A Robust Adaptive Extremum-Seeking-Based Optimal Torque Curve Tracking for Wind Turbine Generators

Optimal torque curve control is a common technique used to track the maximum power point of wind energy systems without direct wind measurements. However, it relies on precise knowledge of the turbine's aerodynamic characteristics and air density. Since these parameters can differ significantly from their nominal value due to variable ambient conditions and aging of the turbine, suboptimal operation of the wind generator can occur. In this paper, a robust and adaptive Extremum Seeking optimization to track the optimal torque trajectory and achieve maximum wind energy harvesting is proposed and implemented.
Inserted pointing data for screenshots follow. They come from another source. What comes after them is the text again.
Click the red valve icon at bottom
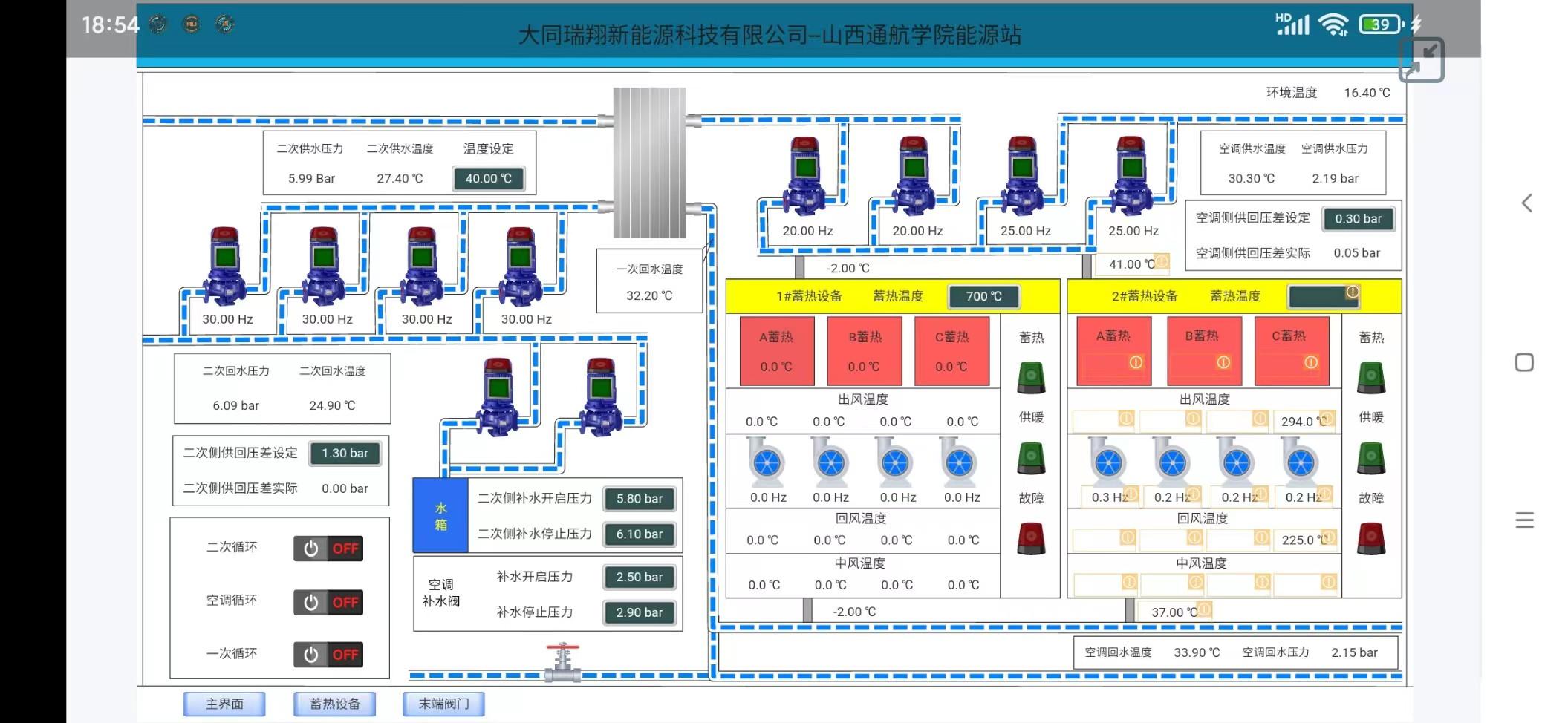 pos(562,662)
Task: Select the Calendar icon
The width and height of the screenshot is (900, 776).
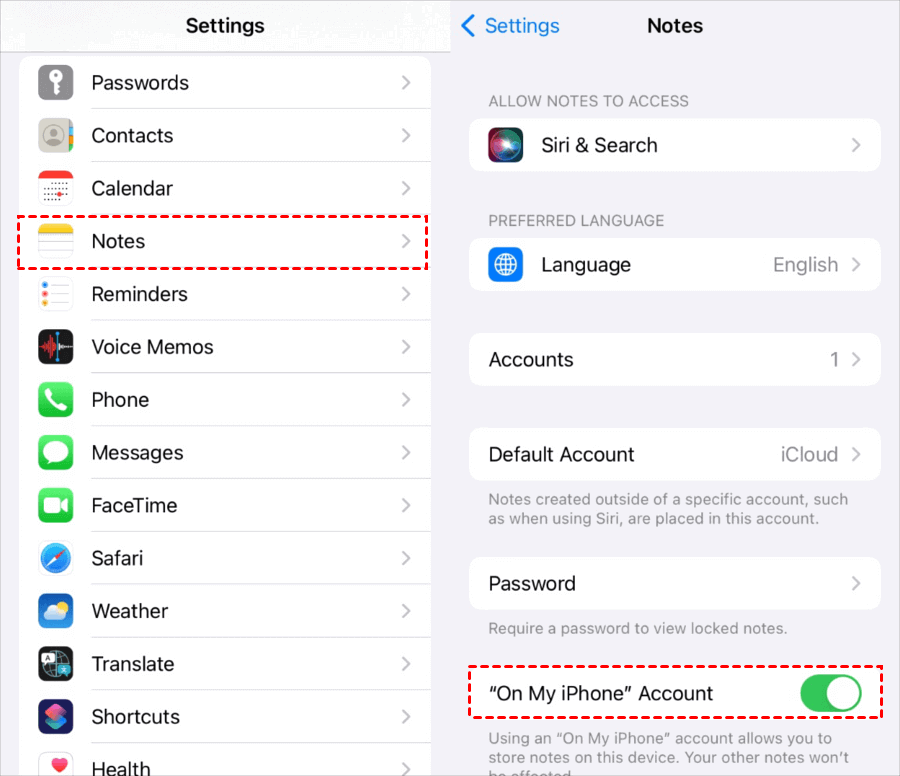Action: click(56, 188)
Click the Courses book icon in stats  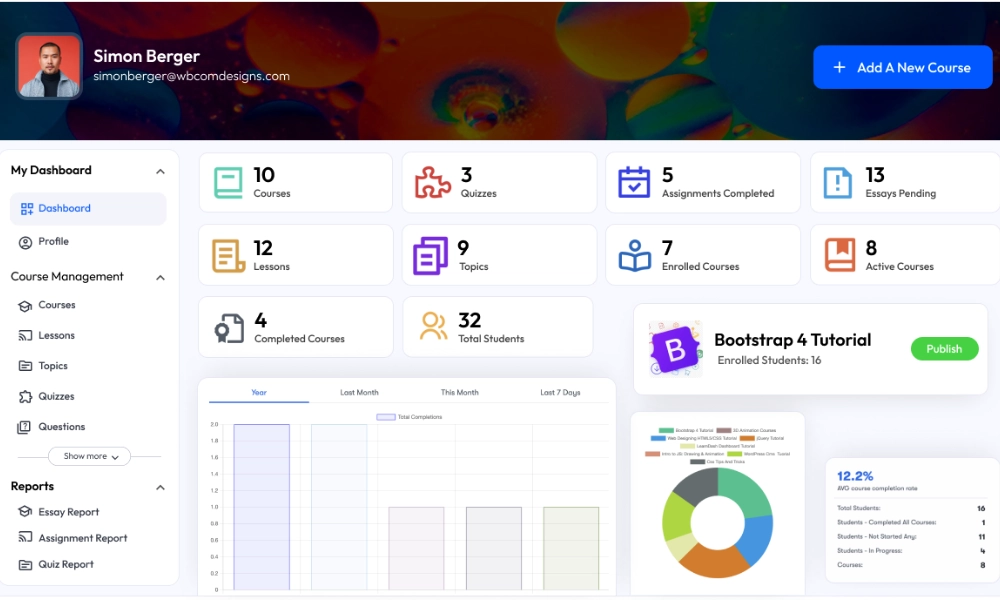pyautogui.click(x=228, y=182)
Unlike other approaches found in the literature, adaptive Extremum Seeking is leveraged here to drive the generator torque toward its optimal trajectory rather than to define a variable speed set-point for the turbine. By doing so, maximum-power-point operation can be achieved with reduced oscillations in torque and electrical power. Furthermore, the detection of wrong derivative estimates is integrated into the proposed algorithm to acquire robustness against sudden wind changes, which may otherwise compromise tracking stability and performance. The results of simulations on a 1.5 MW wind energy system and extensive experimentation on a small-scale test bench are presented to demonstrate the efficacy of the proposed technique.